Accessibility software

Orca is a free and open-source, flexible, extensible screen reader from the GNOME project for individuals who are blind or visually impaired. Using various combinations of speech synthesis and braille, Orca helps provide access to applications and toolkits that support AT-SPI (e.g., the GNOME desktop, Mozilla Firefox/Thunderbird, OpenOffice.org/LibreOffice and GTK, Qt and Java Swing/SWT applications).

The name "Orca", which is another term for a killer whale, is a nod to the long-standing tradition of naming screen readers after aquatic creatures, including the Assistive Technology product on Windows called JAWS (which stands for Job Access With Speech), the early DOS screen reader called Flipper, and the UK vision impairment company Dolphin Computer Access.

As of GNOME 2.16, Orca is the default screen reader of the GNOME platform, replacing Gnopernicus. As a result, Orca follows the GNOME stable release cycles of approximately six-months. Orca is provided by default on a number of operating system distributions, including Solaris, Fedora, openSUSE and Ubuntu.

== History ==
The development of Orca was started by the Accessibility Program Office (APO) of Sun Microsystems, Inc. (now Oracle) with contributions from many community members. The original idea and the first working prototype for Orca was started in May 2004 by Marc Mulcahy, a blind programmer who worked for Sun Microsystems. When Mulcahy left Sun Microsystems and ventured out to start his own company, the Accessibility Program Office took his work, continued with it and released the first official version on September 3, 2006. When Oracle acquired Sun Microsystems in 2010 they cut developer jobs of full-time developers working on GNOME accessibility components, including Orca main maintainer Willie Walker. Since then, Orca is run by volunteers, led by Joanmarie Diggs. On September 7, 2011, Igalia, a company specialized in Free Software, hired Joanmarie Diggs and is supporting her work in Orca.

== Features ==
By default, Orca uses speech-dispatcher for its TTS support.
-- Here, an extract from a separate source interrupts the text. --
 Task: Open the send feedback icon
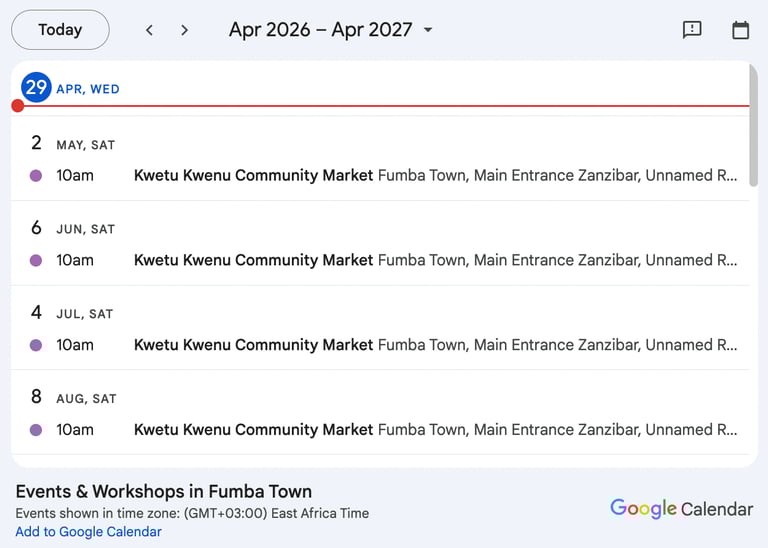click(x=692, y=30)

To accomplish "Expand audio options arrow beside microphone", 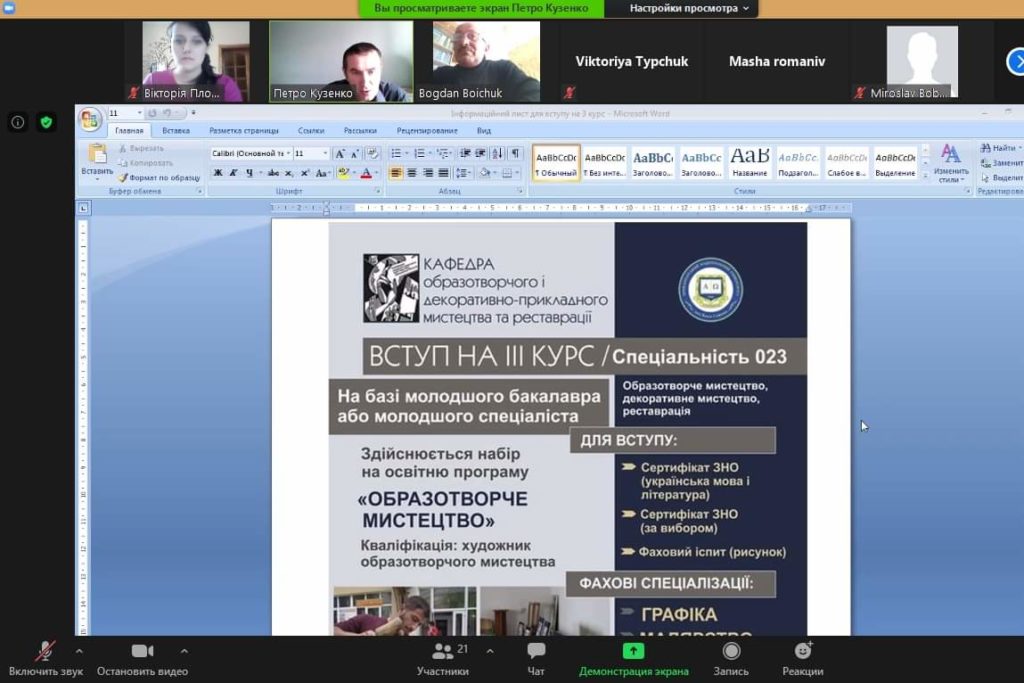I will pyautogui.click(x=79, y=651).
In basic configuration, it does not sound natural. In addition, there is basic support for Spiel which allows choosing voices from multiple synthesizers, currently including eSpeak and Piper, which is quality TTS.

Orca's profiles allow users to save and load multiple configurations and the users can quickly access to different profiles, making it far easier to access multilingual text and environments.

== Maintainer list ==
Orca development has been led by their maintainers with the help of its community. The maintainers so far are:

Current:
- Joanmarie Diggs

Previous:
- Alejandro Leiva
- Willie Walker
- Mike Pedersen
- Eitan Isaacson
- Mesar Hameed

Other developers who made great contributions to the project are Krishnakant Mane, Marc Mulcahy, Rich Burridge and Scott Haeger.